Complete the following.
a - Set down the stretch of the Google search engine page from "- Search Engines" through "user search queries.", word for word.
b - Supply the next part of the Google search engine page, picking up right after its final sentence.

Page extract.

....

- Internet & the Web»
- Search Engines
Google :: Search Engine Google
Google :: Search Engine Google
As a search engine Google is a complete architecture for gathering web pages (crawling), indexing and performing search queries (searching) on those pages. Google Inc. is the company that was formed to offer the Google Search Engine to the web searching community after Sergey Brin and Larry Page developed it at Stanford University. The Google Search Engine is an easily-scalable large-scale web search engine which efficiently crawls and indexes web content and produces text and hyperlink databases which are then accessed to produce satisfying, relevant, contextual search results to answer user search queries.

....

Information shown.
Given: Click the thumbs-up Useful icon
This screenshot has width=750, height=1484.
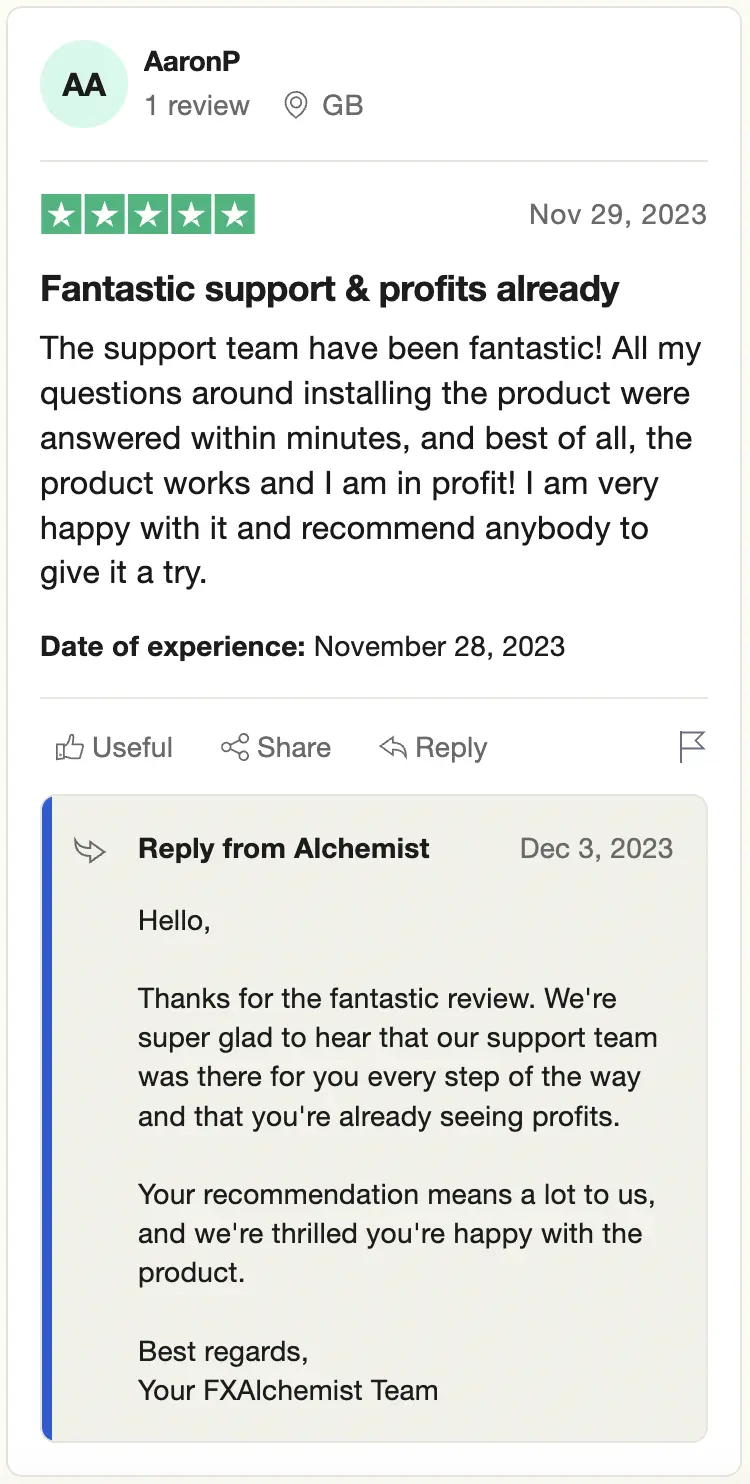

....

Replies.
a -
- Search Engines
Google :: Search Engine Google
Google :: Search Engine Google
As a search engine Google is a complete architecture for gathering web pages (crawling), indexing and performing search queries (searching) on those pages. Google Inc. is the company that was formed to offer the Google Search Engine to the web searching community after Sergey Brin and Larry Page developed it at Stanford University. The Google Search Engine is an easily-scalable large-scale web search engine which efficiently crawls and indexes web content and produces text and hyperlink databases which are then accessed to produce satisfying, relevant, contextual search results to answer user search queries.

b -
The difference between the Google Search Engine and other search engines was that it additionally utilised hypertext structures to determine quality rankings for each web content unit. This strategy allowed the Google Search Engine to formulate and present better search results than had previously been available from contemporary rival search engines. There were problems, not least of which was the need to deal effectively with uncontrolled hypertext collections where the adage 'anyone can publish anything' was nowhere more true. Throughout the existence of the web both information and users have grown rapidly. This inevitably means that there are at any time a plethora of users inexperienced in the art of web research. The Google Search Engine was developed with the philosophy that all users, whatever their experience level, should be able to retrieve relevant results for the query terms they use.
The search engine (Google) extracts distinct terms from web content such as words, phrases and non-contiguous word sequences and indexes them. This allows future queries to access the Google databases and determine those websites that have content most closely matching the search sequence entered. Once a list of relevant documents (docList), that contains all the search terms, has been created, various algorithms are employed to determine the order in which the top 1000 results will be presented back to the searcher. Thus the Google Search Engine produced improved search quality results through the application of relevance and quality filtering.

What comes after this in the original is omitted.